The second element is “rationalization.” Since it is against human nature to break the law, most people need rationalization to boost their confidence to commit fraud.  Examples include feeling underpaid, a sense of entitlement (“I deserve that”), and a sense of unfairness (“he has more than me”).

Last and most important is “opportunity.”  A perpetrator of fraud needs access to money and some control over the means of getting to it (or a loophole or lapse in controls that enables easy access).  In the mortgage industry opportunity exists in (a) trust account access (mortgage proceeds theft) and (b) access to personal financial information of borrowers (identity theft).

Risk management experts, like those at our firm, focus on the three legs of the Fraud Triangle to design vetting and monitoring programs to spot possible fraud characteristics before an event takes place.  The SSI risk metrics evaluation system was built on the basis of years of collaborative analysis of typical mortgage fraud events working with risk analysts at Lloyds of London. While evidence shows that the mere existence of an independent fraud deterrence process, such as vetting and monitoring, creates a significant perception of oversight and controls that deters potential fraudsters, SSI’s process does much more by studying a person’s background details to reasonably estimate the propensity for fraud.

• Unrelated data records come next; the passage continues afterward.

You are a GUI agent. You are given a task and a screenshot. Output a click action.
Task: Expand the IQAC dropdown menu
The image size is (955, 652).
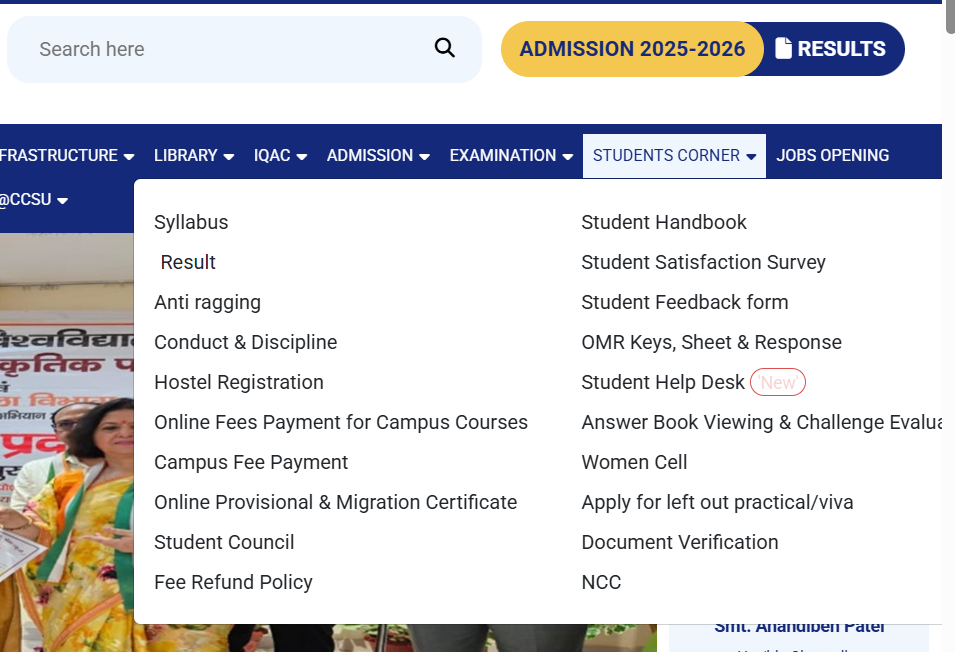[280, 156]
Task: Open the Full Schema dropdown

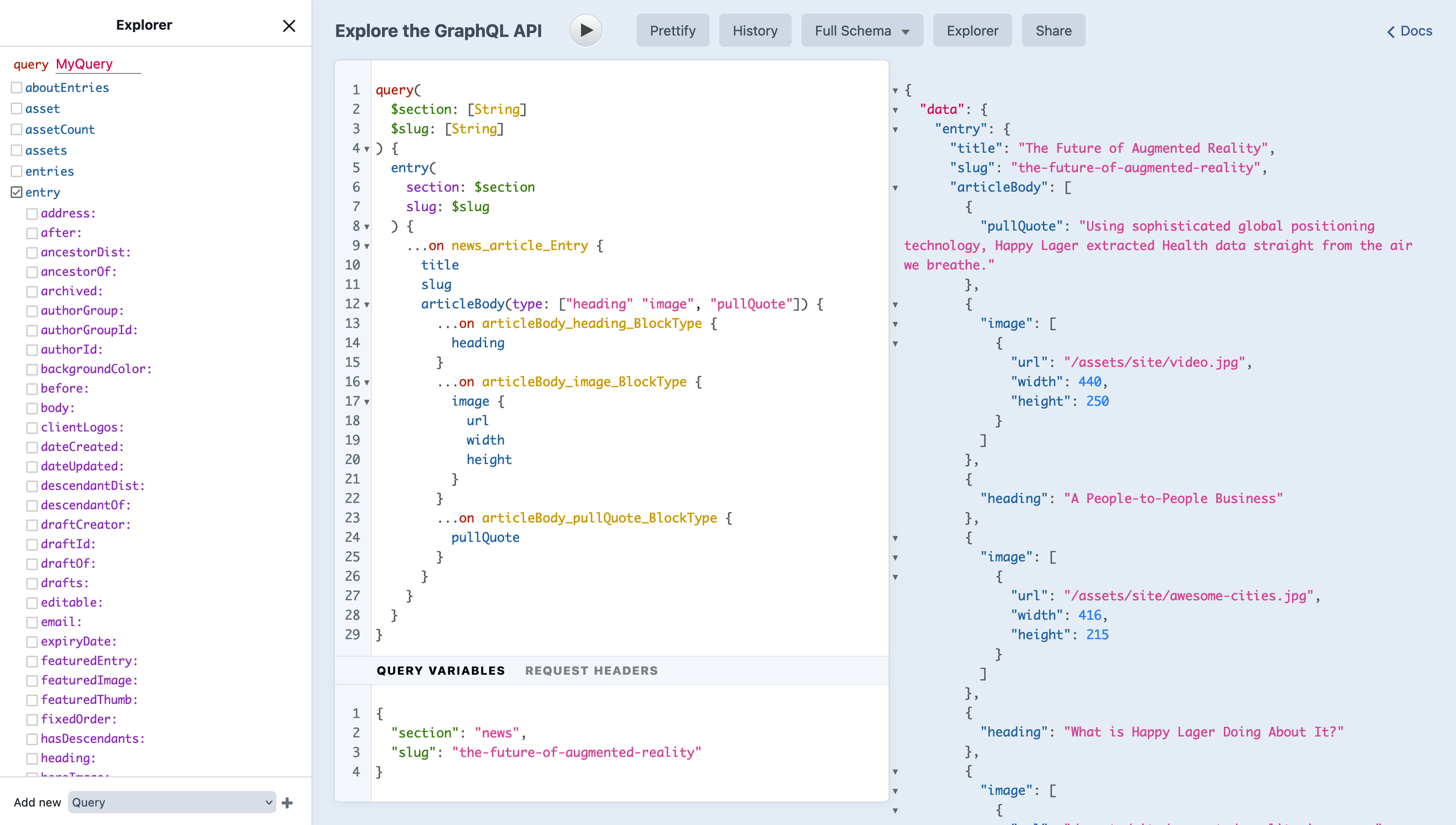Action: point(861,31)
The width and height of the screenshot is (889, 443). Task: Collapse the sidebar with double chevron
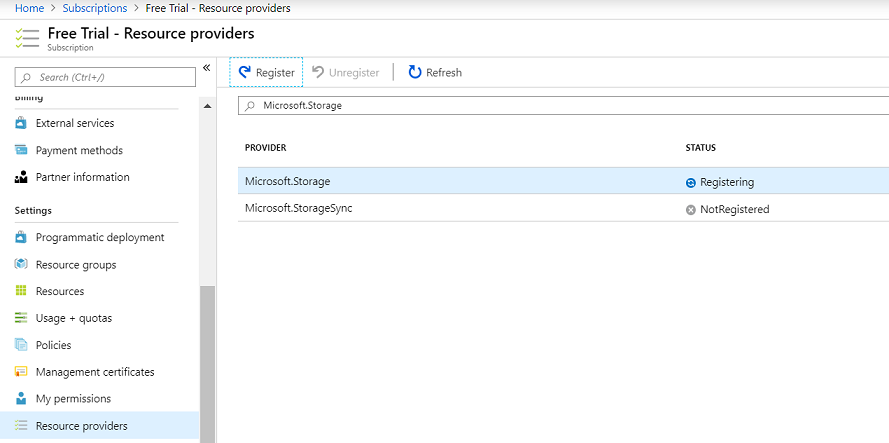pyautogui.click(x=207, y=68)
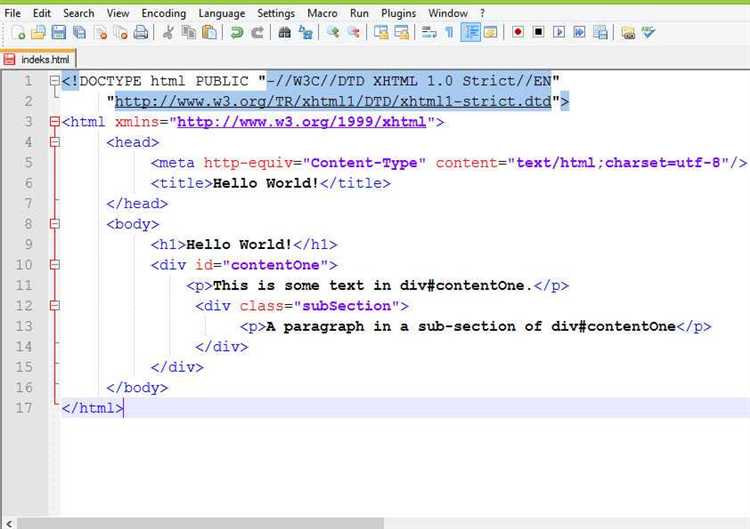Save the file with the floppy disk icon
Image resolution: width=750 pixels, height=529 pixels.
click(58, 33)
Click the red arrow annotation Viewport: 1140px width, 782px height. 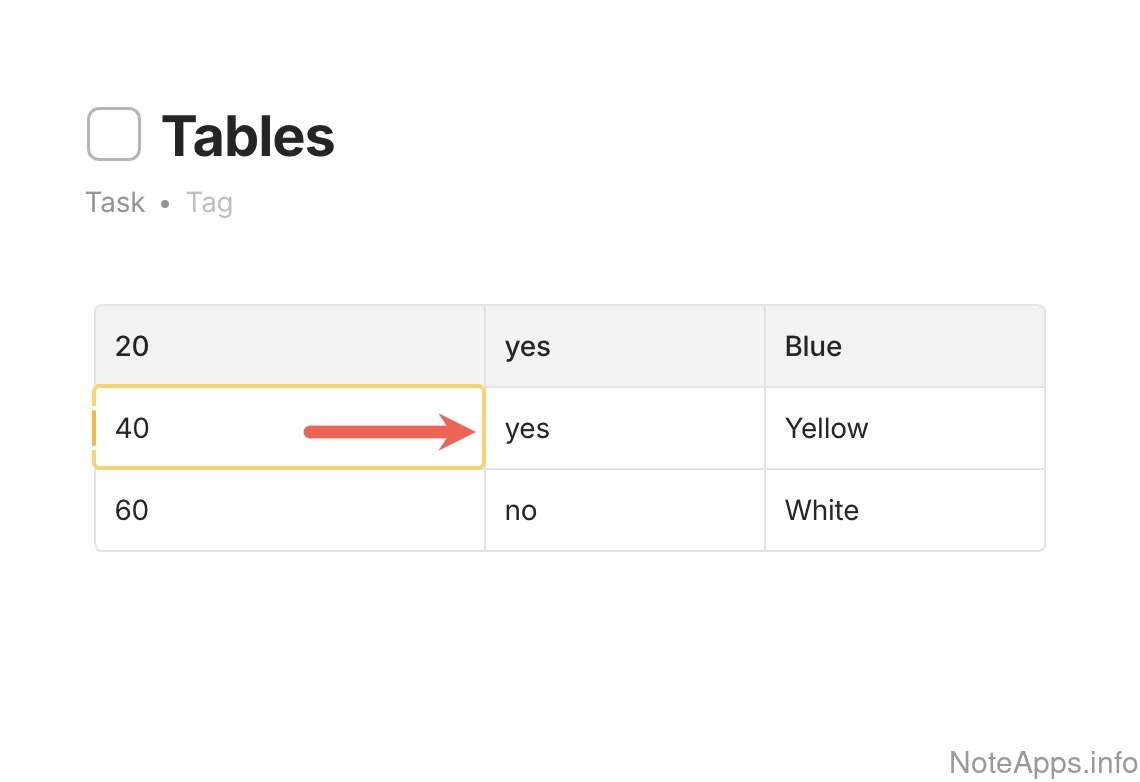pos(389,432)
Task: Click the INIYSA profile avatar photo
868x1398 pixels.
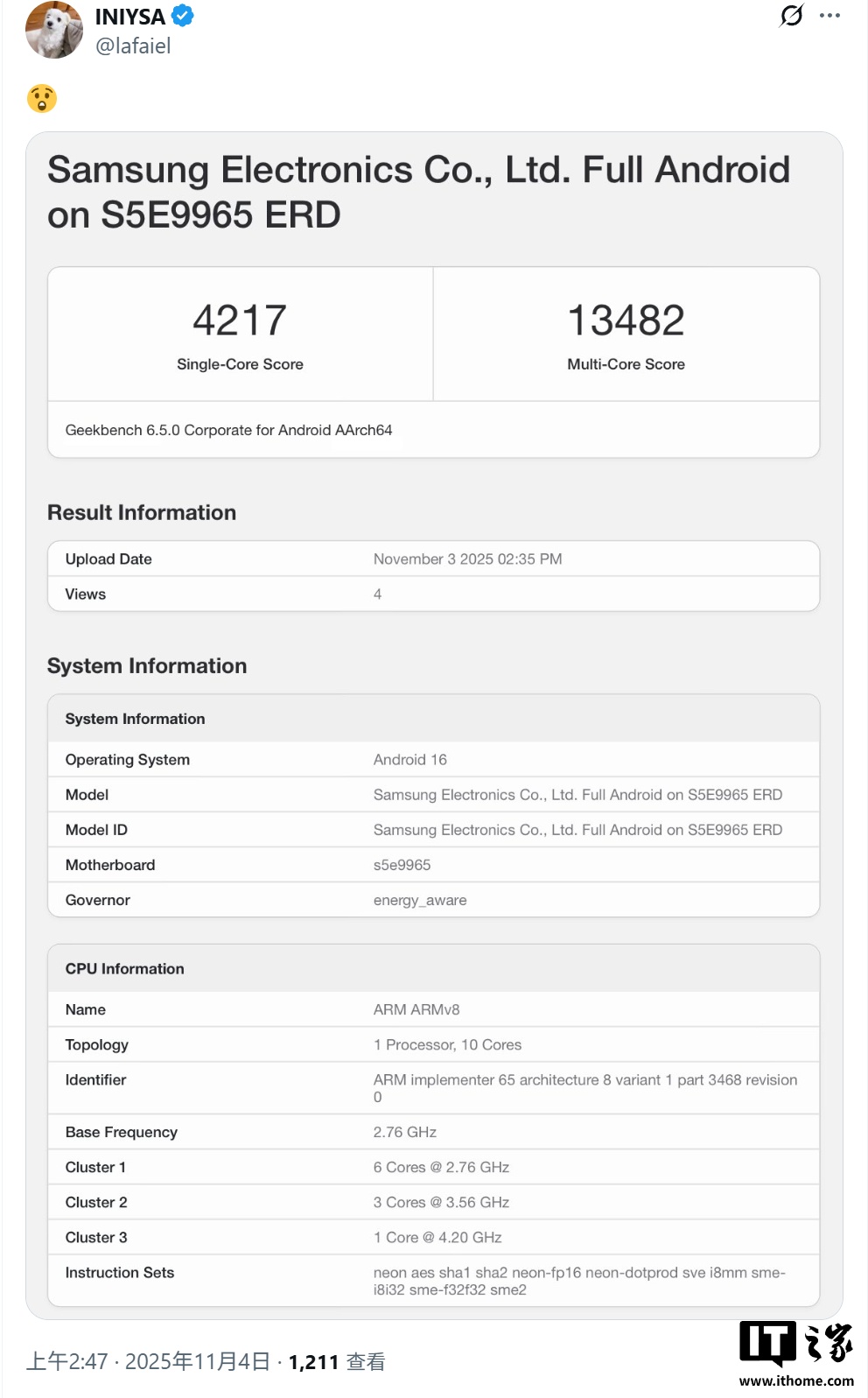Action: pyautogui.click(x=54, y=31)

As the science of risk management and fraud detection and deterrence matures, more advances will be made.  For example, we are developing both enhanced technological analytics as well as highly focused personality testing modules to enhance the future vetting process and give the industry key risk data available nowhere else.     The ultimate goal for any risk management process is the total elimination of fraud losses.  While total elimination is unlikely, at SSI we spend all of our time seeking new ways to approach that lofty goal for our clients.